El mercado laboral privado empieza a mostrar señales de vida. Según la Encuesta de Expectativas de Empleo de ManpowerGroup para el cuarto trimestre de 2026, el 35% de las empresas argentinas prevé aumentar su plantilla entre octubre y diciembre, un dato que confirma que la actividad económica empieza a traccionar sobre el empleo genuino, el que crea el sector privado.

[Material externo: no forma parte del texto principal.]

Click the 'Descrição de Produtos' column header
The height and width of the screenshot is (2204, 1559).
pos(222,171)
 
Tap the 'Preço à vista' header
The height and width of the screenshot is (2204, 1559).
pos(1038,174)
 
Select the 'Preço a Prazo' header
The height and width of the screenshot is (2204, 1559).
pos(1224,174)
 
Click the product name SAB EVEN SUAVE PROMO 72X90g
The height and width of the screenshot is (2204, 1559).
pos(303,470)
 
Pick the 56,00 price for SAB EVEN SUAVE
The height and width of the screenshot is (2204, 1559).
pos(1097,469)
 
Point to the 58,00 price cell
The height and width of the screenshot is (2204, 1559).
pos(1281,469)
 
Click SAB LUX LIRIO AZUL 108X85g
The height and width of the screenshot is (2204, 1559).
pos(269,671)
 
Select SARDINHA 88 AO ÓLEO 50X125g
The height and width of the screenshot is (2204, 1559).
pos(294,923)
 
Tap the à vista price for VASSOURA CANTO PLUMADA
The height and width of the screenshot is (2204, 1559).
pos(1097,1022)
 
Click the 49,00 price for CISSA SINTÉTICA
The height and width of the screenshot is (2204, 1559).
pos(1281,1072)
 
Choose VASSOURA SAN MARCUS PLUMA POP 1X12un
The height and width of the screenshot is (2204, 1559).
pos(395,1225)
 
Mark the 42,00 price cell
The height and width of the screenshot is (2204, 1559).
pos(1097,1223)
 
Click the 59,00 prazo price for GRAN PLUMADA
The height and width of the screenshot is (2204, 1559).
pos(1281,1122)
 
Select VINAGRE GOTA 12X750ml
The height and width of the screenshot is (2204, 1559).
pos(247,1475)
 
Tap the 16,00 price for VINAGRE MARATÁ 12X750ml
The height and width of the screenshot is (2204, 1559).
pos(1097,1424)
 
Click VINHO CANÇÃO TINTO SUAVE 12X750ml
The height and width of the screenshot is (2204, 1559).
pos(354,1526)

El indicador clave, la Expectativa Neta de Empleo —que surge de restar a las firmas que van a contratar las que planean recortar—, se ubicó en 16 puntos, luego de un relevamiento entre más de 700 empleadores de todo el país. La mejora es contundente: 10 puntos más que el trimestre anterior y 11 puntos por encima del año pasado. En otras palabras, hoy hay muchas más empresas pensando en tomar gente que en achicarse.
Detrás del repunte, ManpowerGroup identifica el factor decisivo: el crecimiento de las propias empresas y la generación de nuevos puestos. La economía que se ordena empieza a devolver, de a poco, lo que más importa: trabajo.
La Patagonia energética, motor del repunte
El dato no es homogéneo, y ahí aparece una señal que confirma hacia dónde se está moviendo la Argentina productiva. La Patagonia lidera las expectativas de contratación con un 27%, muy por encima del resto: le siguen el NEA (23%), el NOA (15%), Cuyo (14%), el AMBA (12%) y la región Pampeana (11%).
No es casualidad. El pulso lo marcan los sectores ligados a la energía y los recursos naturales, justamente el corazón del modelo que empuja Vaca Muerta y el RIGI. Por rubro, Servicios Públicos y Recursos Naturales encabeza con una expectativa neta del 36%, seguido por Finanzas y Seguros (28%), Construcción y Automotriz (25% cada uno) y Manufactura (21%). El mapa es elocuente: donde hay inversión y reglas claras, hay empleo.
Las empresas medianas, de 250 a 999 empleados, son las más optimistas, con una expectativa neta del 31%, lo que muestra que el motor de la creación de puestos está en las compañías que apuestan a crecer.
El punto de partida y el desafío por delante
El propio informe aporta el contexto para no vender humo. La Argentina todavía queda por debajo del promedio global de expectativa de empleo (29%) y de varios vecinos de la región. Y persisten trabas del lado de la oferta: más de un tercio de las empresas admite que hoy tarda más que el año pasado en cubrir una vacante, en buena medida por la falta de candidatos con las competencias técnicas que el mercado requiere.
Ese último dato es, en el fondo, una buena noticia disfrazada de problema: cuando lo que falta son trabajadores calificados y no puestos, el cuello de botella pasó de la demanda a la oferta. El desafío ya no es que no haya trabajo, sino formar a la gente para ocuparlo. La foto de fin de año muestra una economía que empieza a generar empleo privado otra vez, con la energía y la Patagonia marcando el rumbo.